Последней проблемы можно было бы избежать, признав, что каждый самостоятельно расставляет приоритеты в своей жизни, а поэтому для каждого его приоритетное желание, перекрывающее все прочие, будет своё собственное. Но это в сущности откатывает ранжирующую позицию обратно к проблемам теории актуальных желаний. Ведь если сам Билли не хочет лечиться от алкоголизма, то у него нет желания личностного самоопределения, которое бы имело приоритет перед желанием выпить. Так что выбор Билли в пользу алкогля, а не физическое здоровье или отношения с семьёй, будет отражать его личную расстановку приоритетов. Так что мы вернулись ко всем тем же самым проблемам.

[Задания]:
**A)** К проблемам какой теории, согласно тексту о приоритетных желаниях, откатывается ранжирующая позиция, если признать, что каждый сам расставляет приоритеты в своей жизни?
**B)** Продолжите текст о приоритетных желаниях после его последнего предложения.
Записи — самостоятельный материал, с текстом они не связаны.

[Список записей]:
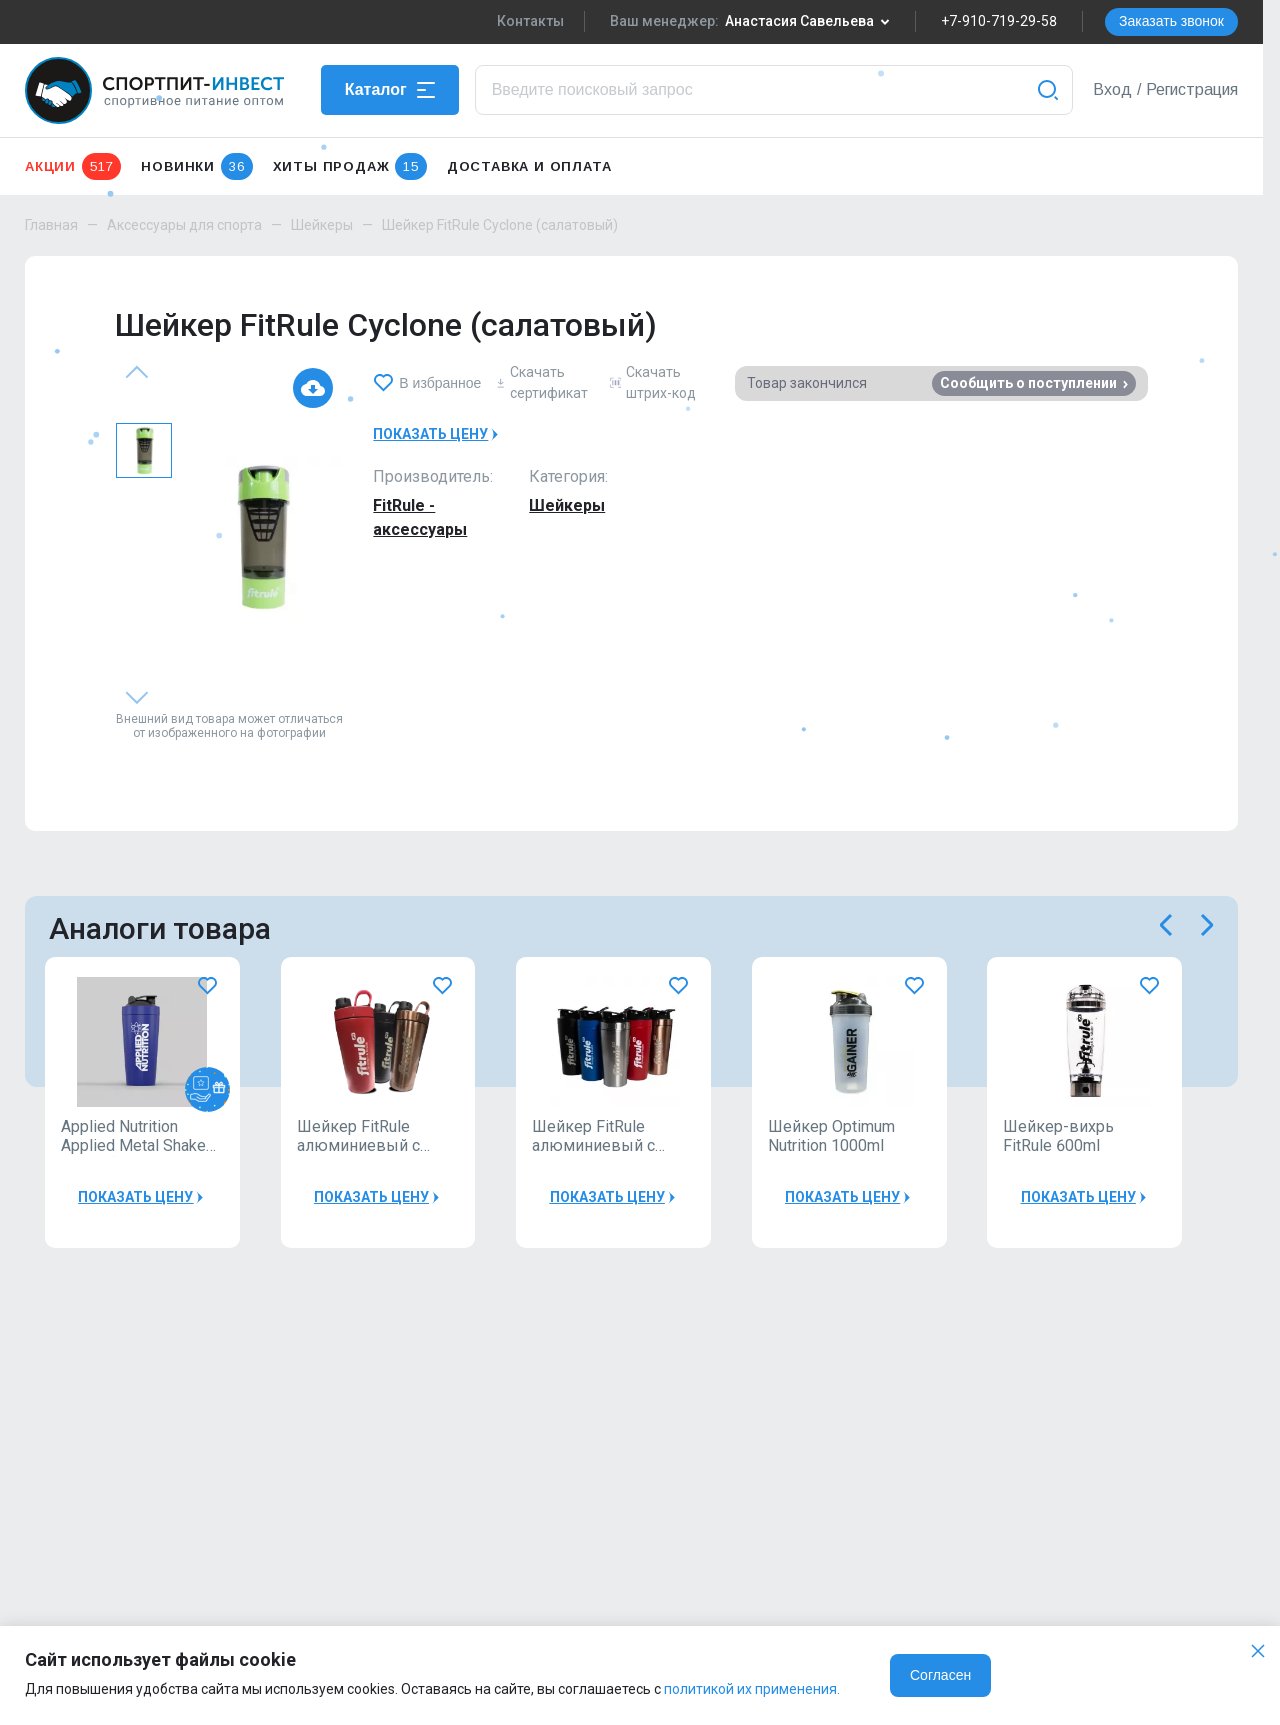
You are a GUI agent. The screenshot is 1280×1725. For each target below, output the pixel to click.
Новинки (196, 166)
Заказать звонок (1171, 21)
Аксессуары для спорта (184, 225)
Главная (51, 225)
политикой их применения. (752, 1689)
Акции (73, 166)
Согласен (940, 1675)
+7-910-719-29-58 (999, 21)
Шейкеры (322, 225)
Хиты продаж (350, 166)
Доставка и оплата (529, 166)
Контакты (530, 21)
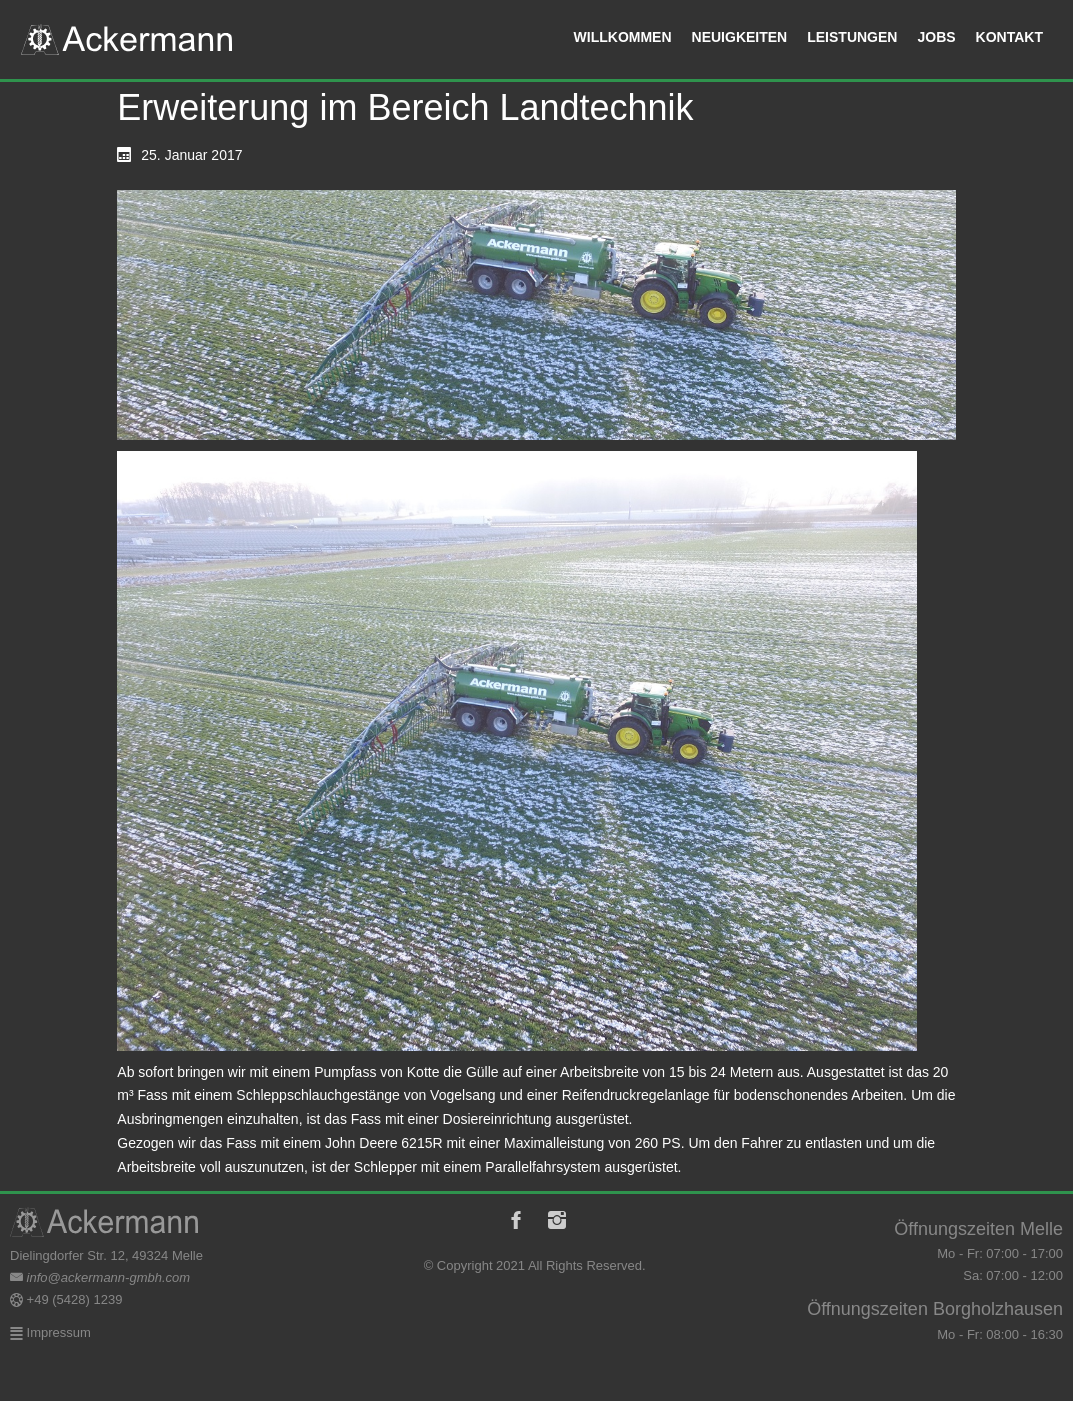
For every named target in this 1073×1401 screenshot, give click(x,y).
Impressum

[Ответы]:
**A)** К проблемам теории актуальных желаний.

**B)**
Но есть и ещё одна проблема, с которой сталкивается ранжирующая позиция, отдающая приоритет личностному самоопределению. Люди также часто сожалеют не только о конкретных актуальных желаниях, но и о желаниях, которые затрагивают их самоопределение. Вы никогда не видели людей, которые меняют специальность или даже университет прямо в середине своего обучения, потому что разочаровались в выбранной карьерной стезе? А людей, которые при поступлении в магистратуру выбирают специальность, максимально далёкую от их бакалаврской квалификации? А тех, кто увольняется, проработав много лет в одном месте, чтобы попробовать что-то новое? А разводы супружеских пар или переходы в новую религию вы когда-нибудь видели?
И даже когда люди не жалеют о своём самоопределении, у нас могут быть разумные сомнения насчёт того, что избранная ими жизненная стезя является для них наилучшей. В секте амишей есть обычай, известный как «румспринга». В ходе румспринги юные амиши могут покинуть родную общину, чтобы повидать мир за пределами отчего дома и затем самостоятельно принять решение, останутся ли они в общине или предпочтут жизнь вне сообщества амишей. Большинство амишей принимают решение остаться в общине и жить аскетичной жизнью набожного земледельца, отказавшись от всех благ современной цивилизации.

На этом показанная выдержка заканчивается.